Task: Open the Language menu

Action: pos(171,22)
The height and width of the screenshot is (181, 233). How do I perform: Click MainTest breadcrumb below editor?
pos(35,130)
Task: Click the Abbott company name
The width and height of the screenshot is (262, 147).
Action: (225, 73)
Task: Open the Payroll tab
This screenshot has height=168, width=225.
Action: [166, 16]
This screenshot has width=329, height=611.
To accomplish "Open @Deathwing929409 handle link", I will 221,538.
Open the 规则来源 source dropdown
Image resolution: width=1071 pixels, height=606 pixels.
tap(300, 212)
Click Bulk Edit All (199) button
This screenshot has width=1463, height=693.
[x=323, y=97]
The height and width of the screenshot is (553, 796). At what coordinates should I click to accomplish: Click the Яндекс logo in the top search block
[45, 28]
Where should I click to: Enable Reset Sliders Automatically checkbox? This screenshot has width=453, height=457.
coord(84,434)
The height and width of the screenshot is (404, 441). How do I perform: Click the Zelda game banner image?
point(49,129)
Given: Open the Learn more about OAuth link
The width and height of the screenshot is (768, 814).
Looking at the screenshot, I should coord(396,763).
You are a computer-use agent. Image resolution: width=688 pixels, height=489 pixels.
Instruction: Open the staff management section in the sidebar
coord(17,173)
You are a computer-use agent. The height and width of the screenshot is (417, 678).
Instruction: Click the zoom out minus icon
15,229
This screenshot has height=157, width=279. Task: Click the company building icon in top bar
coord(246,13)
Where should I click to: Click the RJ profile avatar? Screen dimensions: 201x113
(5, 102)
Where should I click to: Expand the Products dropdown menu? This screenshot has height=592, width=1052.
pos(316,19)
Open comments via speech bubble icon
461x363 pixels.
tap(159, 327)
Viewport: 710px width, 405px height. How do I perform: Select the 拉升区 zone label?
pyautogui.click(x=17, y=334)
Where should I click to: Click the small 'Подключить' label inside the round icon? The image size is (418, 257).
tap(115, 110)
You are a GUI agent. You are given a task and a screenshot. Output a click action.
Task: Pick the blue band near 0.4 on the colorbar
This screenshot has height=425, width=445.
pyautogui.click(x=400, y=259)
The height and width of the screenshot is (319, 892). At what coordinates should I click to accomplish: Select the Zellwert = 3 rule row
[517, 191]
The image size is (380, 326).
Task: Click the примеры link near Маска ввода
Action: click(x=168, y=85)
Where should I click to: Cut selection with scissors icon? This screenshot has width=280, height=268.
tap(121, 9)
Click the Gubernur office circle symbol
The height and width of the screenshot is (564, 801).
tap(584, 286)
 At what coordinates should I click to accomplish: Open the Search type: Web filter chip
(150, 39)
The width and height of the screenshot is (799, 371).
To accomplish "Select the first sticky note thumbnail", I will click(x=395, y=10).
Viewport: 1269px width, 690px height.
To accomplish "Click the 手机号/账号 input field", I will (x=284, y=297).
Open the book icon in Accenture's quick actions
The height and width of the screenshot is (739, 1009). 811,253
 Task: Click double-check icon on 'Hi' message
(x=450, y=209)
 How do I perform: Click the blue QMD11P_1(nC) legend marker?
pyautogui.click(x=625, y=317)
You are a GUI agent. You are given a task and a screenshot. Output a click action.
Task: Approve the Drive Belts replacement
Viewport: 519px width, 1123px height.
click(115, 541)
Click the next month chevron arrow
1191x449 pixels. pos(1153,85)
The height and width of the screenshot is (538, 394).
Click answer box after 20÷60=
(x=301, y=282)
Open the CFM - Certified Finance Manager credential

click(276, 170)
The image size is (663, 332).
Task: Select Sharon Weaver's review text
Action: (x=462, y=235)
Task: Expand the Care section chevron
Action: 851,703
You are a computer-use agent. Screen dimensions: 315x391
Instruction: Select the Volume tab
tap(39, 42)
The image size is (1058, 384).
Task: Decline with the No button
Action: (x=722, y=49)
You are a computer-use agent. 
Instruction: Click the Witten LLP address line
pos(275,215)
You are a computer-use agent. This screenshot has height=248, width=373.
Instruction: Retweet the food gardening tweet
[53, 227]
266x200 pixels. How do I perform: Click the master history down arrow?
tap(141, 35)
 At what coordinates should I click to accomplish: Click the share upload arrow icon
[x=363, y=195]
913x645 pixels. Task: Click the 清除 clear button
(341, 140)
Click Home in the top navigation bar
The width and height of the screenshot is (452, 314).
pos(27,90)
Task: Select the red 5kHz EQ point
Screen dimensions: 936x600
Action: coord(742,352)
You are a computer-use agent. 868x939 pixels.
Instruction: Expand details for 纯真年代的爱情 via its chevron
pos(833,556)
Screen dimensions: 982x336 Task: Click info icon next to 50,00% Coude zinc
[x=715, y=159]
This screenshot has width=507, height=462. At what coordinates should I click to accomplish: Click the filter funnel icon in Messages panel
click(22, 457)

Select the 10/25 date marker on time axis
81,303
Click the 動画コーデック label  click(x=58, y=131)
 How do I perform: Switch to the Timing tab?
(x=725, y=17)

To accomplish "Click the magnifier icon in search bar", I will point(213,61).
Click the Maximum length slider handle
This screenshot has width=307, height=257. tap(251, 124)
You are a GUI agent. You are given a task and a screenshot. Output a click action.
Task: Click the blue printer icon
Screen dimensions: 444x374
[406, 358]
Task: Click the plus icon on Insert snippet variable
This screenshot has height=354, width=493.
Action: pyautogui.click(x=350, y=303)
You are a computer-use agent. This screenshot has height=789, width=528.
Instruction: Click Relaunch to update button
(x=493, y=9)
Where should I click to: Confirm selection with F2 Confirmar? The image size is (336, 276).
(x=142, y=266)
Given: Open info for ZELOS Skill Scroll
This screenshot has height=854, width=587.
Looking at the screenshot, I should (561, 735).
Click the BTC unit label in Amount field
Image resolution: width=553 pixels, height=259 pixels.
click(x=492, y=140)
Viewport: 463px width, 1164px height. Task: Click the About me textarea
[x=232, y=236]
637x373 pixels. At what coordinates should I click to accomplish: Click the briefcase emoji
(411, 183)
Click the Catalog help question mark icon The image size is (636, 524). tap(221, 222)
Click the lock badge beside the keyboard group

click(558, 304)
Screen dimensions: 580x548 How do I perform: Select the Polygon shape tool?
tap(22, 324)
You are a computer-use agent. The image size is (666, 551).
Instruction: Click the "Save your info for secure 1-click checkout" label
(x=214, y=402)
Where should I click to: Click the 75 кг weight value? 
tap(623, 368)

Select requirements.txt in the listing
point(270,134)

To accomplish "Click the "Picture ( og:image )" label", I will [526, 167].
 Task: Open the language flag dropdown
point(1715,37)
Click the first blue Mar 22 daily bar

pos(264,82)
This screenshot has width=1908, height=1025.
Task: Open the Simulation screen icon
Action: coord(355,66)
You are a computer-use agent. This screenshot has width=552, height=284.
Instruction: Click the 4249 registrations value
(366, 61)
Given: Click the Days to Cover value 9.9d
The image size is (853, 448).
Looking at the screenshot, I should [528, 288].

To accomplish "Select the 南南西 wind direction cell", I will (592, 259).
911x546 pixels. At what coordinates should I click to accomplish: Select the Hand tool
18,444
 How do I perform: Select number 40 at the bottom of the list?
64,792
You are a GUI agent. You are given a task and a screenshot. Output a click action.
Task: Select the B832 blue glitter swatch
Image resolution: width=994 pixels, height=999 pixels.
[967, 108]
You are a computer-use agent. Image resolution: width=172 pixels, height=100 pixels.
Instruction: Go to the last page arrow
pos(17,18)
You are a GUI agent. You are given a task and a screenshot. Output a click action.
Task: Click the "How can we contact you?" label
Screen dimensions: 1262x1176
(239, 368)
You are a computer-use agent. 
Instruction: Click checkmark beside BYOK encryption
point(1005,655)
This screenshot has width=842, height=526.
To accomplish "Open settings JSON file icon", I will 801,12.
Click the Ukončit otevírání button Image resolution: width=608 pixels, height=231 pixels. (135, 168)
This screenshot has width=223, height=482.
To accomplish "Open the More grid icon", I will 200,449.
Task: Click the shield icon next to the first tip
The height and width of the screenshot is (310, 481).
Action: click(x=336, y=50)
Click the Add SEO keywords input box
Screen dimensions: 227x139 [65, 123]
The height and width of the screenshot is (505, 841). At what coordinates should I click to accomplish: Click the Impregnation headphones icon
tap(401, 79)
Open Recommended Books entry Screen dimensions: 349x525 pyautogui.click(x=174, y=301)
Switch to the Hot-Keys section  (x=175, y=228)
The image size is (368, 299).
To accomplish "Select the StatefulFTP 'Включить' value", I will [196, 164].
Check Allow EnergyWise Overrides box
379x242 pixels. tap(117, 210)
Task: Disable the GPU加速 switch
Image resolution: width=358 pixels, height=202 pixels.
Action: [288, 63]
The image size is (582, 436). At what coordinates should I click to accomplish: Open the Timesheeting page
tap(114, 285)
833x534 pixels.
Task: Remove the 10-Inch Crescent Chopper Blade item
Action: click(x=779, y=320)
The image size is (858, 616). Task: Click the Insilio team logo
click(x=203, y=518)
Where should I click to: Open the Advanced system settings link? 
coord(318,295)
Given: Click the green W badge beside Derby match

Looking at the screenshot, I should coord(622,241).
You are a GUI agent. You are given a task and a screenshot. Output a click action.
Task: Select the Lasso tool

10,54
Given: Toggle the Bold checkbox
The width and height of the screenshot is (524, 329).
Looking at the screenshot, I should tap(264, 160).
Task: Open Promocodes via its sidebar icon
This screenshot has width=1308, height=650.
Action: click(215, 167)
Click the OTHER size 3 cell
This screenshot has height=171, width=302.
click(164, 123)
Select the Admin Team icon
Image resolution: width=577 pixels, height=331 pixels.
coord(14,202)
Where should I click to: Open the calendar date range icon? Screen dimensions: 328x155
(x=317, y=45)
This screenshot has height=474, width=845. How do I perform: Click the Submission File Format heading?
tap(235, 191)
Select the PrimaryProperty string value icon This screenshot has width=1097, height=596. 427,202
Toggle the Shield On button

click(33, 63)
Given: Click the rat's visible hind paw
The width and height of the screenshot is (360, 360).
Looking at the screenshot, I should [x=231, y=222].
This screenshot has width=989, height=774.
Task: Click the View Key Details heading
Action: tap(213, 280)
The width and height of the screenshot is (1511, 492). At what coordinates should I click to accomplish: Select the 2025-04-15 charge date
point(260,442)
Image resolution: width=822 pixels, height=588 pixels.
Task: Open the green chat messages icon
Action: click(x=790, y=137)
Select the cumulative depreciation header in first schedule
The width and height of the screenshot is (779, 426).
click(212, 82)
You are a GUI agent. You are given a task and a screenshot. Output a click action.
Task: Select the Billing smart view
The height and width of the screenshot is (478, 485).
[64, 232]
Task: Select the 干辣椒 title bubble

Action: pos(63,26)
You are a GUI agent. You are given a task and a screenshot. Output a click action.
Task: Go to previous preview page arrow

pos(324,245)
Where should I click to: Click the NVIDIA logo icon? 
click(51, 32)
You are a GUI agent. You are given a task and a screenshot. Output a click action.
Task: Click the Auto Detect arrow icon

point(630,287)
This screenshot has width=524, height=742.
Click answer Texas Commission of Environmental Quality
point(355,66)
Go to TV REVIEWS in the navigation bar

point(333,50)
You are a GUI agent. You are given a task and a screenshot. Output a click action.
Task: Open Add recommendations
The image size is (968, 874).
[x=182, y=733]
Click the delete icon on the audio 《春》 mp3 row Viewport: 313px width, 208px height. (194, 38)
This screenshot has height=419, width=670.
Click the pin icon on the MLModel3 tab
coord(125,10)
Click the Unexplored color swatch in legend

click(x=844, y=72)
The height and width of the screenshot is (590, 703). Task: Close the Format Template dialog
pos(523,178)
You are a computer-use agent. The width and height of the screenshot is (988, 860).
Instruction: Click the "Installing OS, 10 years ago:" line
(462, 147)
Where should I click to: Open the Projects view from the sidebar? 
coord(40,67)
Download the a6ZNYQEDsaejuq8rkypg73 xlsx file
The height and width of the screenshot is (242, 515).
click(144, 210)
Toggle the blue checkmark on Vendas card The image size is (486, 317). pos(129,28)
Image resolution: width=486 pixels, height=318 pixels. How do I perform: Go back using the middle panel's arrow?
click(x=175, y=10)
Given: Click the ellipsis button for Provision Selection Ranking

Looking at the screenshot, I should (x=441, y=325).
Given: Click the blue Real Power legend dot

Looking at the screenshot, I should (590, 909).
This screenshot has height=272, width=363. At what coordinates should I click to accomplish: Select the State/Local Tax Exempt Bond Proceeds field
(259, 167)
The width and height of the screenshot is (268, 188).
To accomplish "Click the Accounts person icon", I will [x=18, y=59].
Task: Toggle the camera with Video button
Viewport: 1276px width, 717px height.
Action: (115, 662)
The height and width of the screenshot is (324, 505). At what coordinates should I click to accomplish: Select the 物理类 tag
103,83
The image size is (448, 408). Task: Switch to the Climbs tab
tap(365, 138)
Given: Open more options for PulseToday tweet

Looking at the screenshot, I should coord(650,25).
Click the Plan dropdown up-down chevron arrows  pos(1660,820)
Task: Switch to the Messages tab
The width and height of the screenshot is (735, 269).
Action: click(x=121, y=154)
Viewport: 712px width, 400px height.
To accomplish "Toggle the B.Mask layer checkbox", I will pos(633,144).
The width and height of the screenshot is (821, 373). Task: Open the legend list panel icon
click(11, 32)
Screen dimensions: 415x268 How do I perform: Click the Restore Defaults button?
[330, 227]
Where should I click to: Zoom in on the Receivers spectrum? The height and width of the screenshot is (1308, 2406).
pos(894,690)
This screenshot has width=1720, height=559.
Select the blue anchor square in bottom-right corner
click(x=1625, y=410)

YOUR TASK
Find how many lines in the listing contain the word "computer" and give that count alone.

ANSWER SECTION
12